As Lee and Mouritsen note, there are many approaches to uncovering a legal text’s ordinary meaning: Judges can use “intuition,” dictionary definitions, etymology, or linguistic canons. Judges might also look to survey studies of ordinary people as evidence of how ordinary people understand legal texts. Lee and Mouritsen’s earlier work presented corpus linguistics as a new (and often, “better”) tool to uncover ordinary meaning: “corpus analysis is superior to an intuitive guess (or, worse, crediting a dictionary or a word’s etymology).” Lee and Mouristen still remain skeptical about dictionaries, which “typically do not answer the ordinary meaning questions presented to courts.”  But they now more clearly endorse a pluralistic account, which no longer characterizes corpus analysis as the (single) best tool (see Part I.C below).

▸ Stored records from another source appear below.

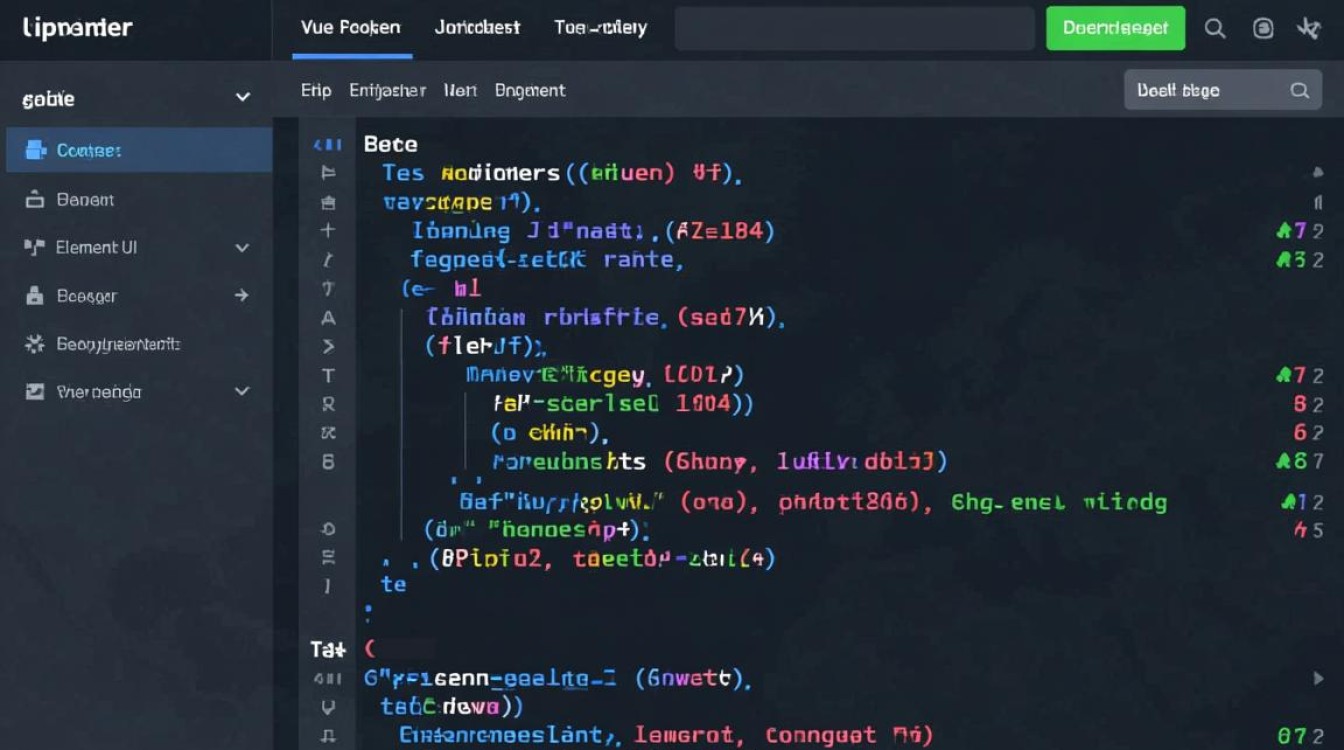Click the right arrow on the lock sidebar item
The width and height of the screenshot is (1344, 750).
(x=241, y=296)
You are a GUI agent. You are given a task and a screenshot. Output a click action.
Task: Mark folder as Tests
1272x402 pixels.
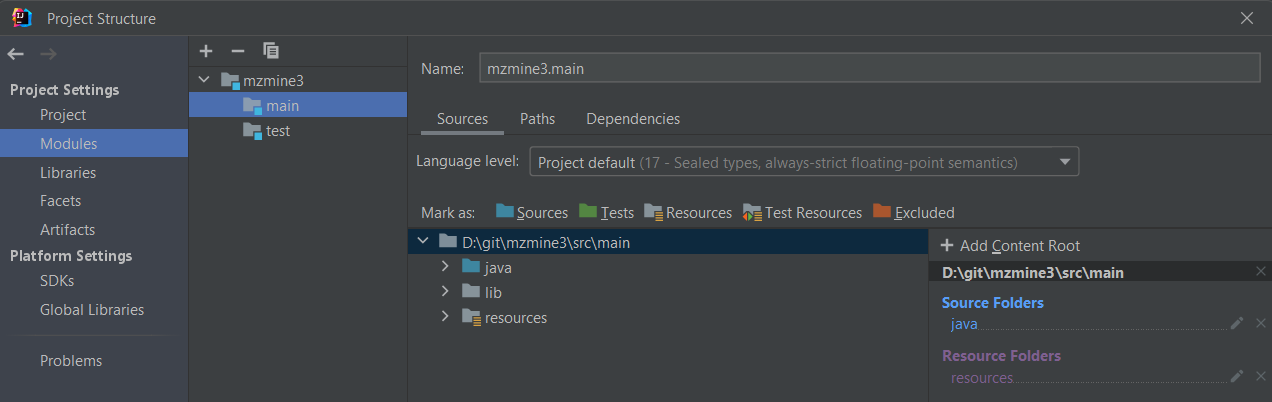pyautogui.click(x=606, y=212)
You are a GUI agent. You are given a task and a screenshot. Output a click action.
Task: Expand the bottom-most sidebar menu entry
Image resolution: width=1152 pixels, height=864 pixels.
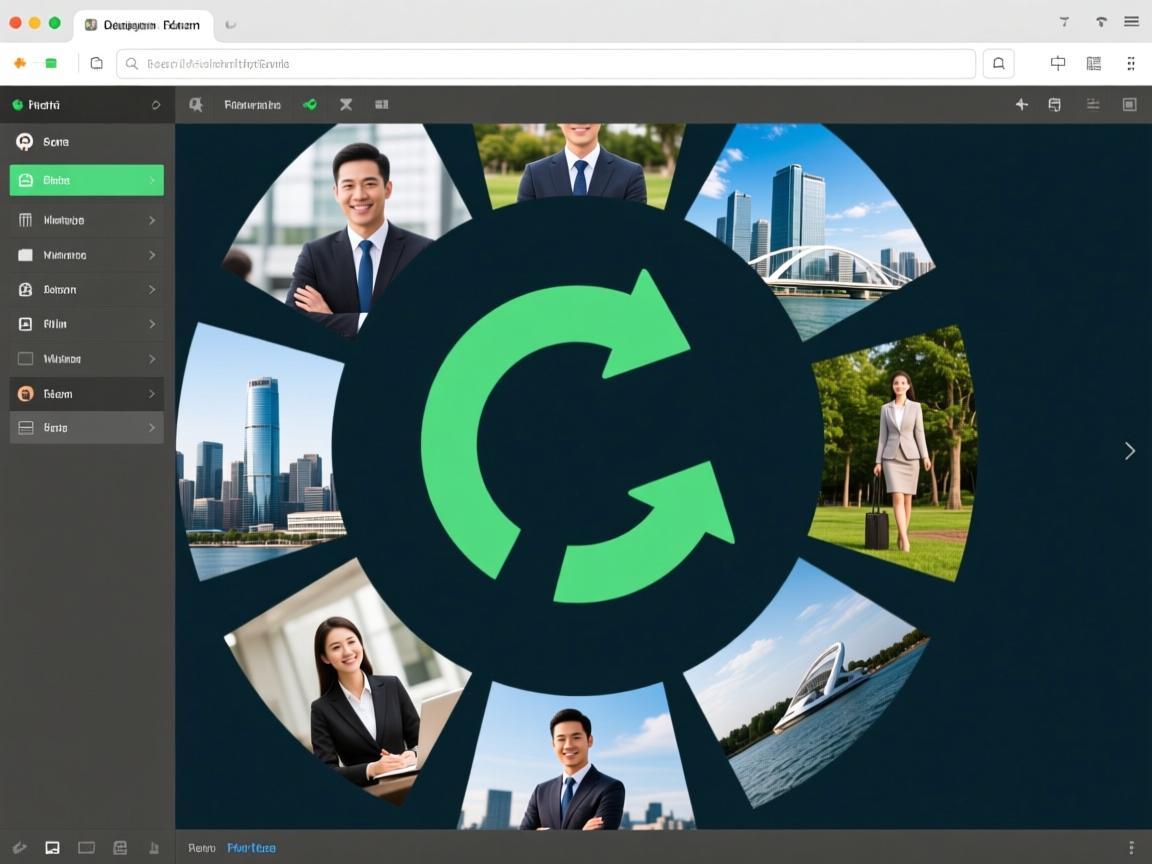86,427
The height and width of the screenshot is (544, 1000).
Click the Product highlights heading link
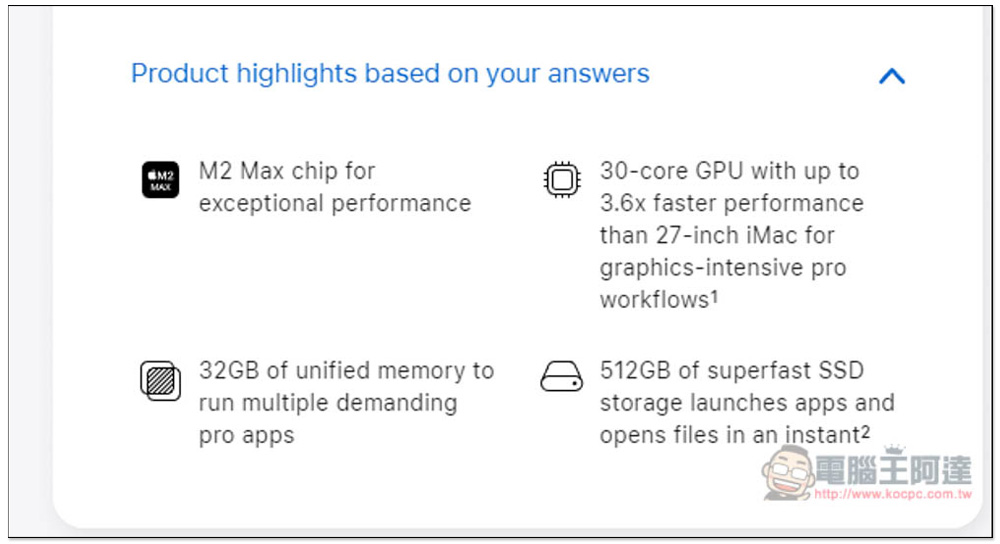pyautogui.click(x=390, y=74)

As in their prior work, Lee and Mouritsen’s recent article focuses heavily on two corpus-linguistic tools: collocation and concordance line analysis. Collocation analysis is to evaluate which words occur most often in proximity with the term assessed. Concordance line analysis is to evaluate sentences from the corpus that use the relevant term. What exactly Lee and Mouritsen believe legal interpreters should conclude from these analyses is not entirely clear (more on that below). But these two modes of analysis form the core of their legal corpus linguistics proposal.

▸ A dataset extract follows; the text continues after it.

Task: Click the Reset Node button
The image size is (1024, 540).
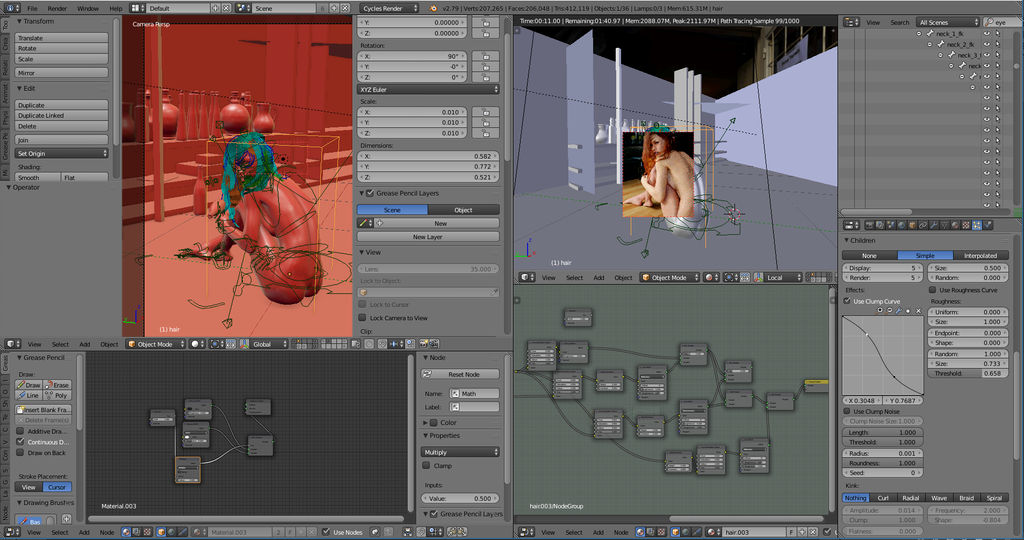Action: 466,374
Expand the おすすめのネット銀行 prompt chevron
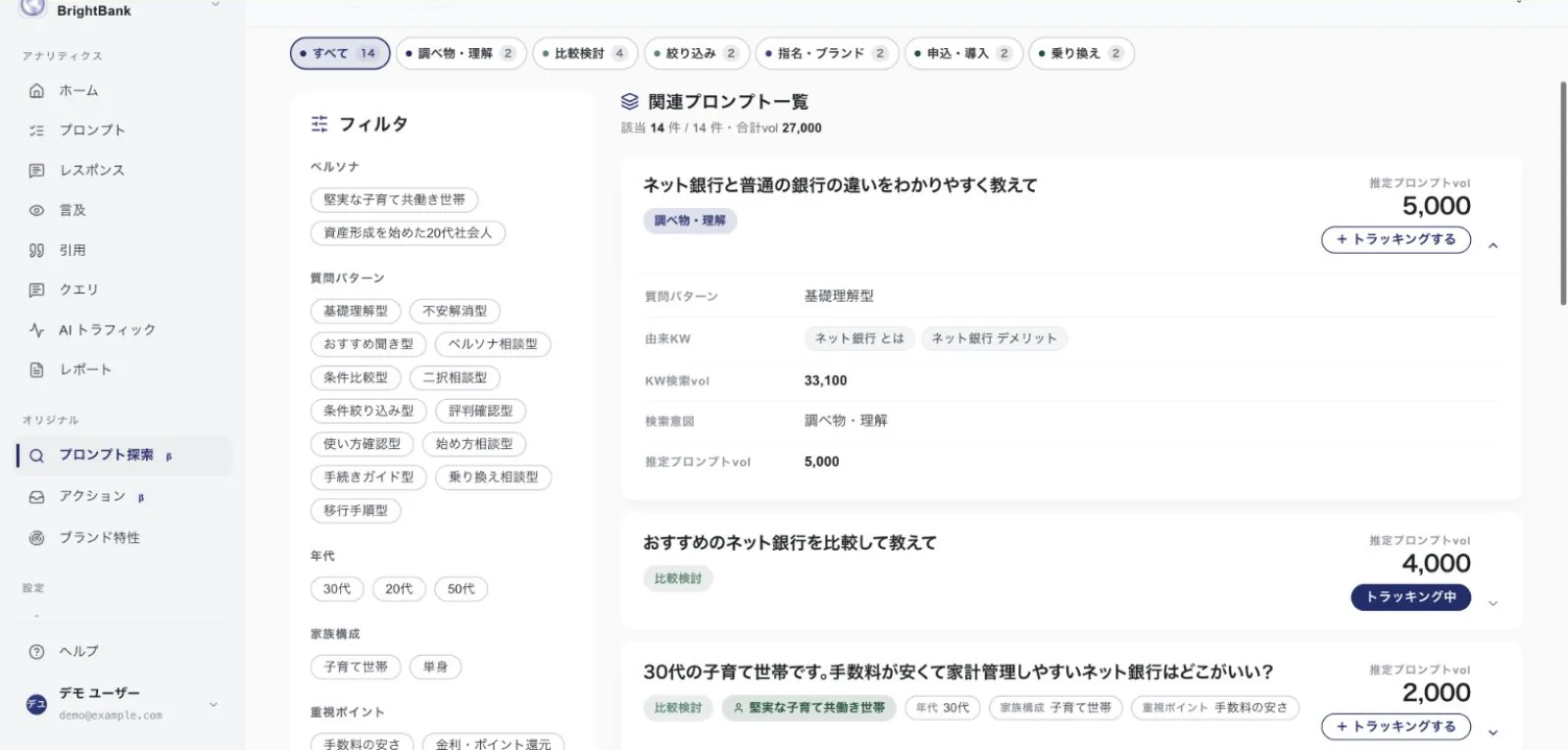This screenshot has height=750, width=1568. [x=1493, y=603]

B. What Is the Debate About?

Consider three broad sets of reactions to Lee and Mouritsen’s proposal. One is that of the “corpus enthusiast.” On this view, legal corpus linguistics does not only tell us something about ordinary meaning, it is the best tool and one that is sufficient in determining ordinary meaning. Moreover, if legal corpus linguistics results conflict with the conclusion recommended by other interpretive sources (e.g., judicial intuition, a dictionary, survey evidence, etc.), under the corpus enthusiast’s view, judges should generally favor the conclusion recommended by legal corpus linguistics.

The opposite reaction is that of the “corpus skeptic.” On this view, legal corpus linguistics does not provide any evidence of ordinary meaning. As Donald Drakeman recently put it, to run these corpus linguistic analyses is no better than “flipping a coin.” Another critic in this camp is Stanley Fish, who has argued that legal corpus linguistics can reveal “patterns” of language use, but the resulting collection of data, stripped from its original contexts, tells us nothing about meaning: “Once you detach patterns from the intentional context in which they have significance, you can’t get the significance back.”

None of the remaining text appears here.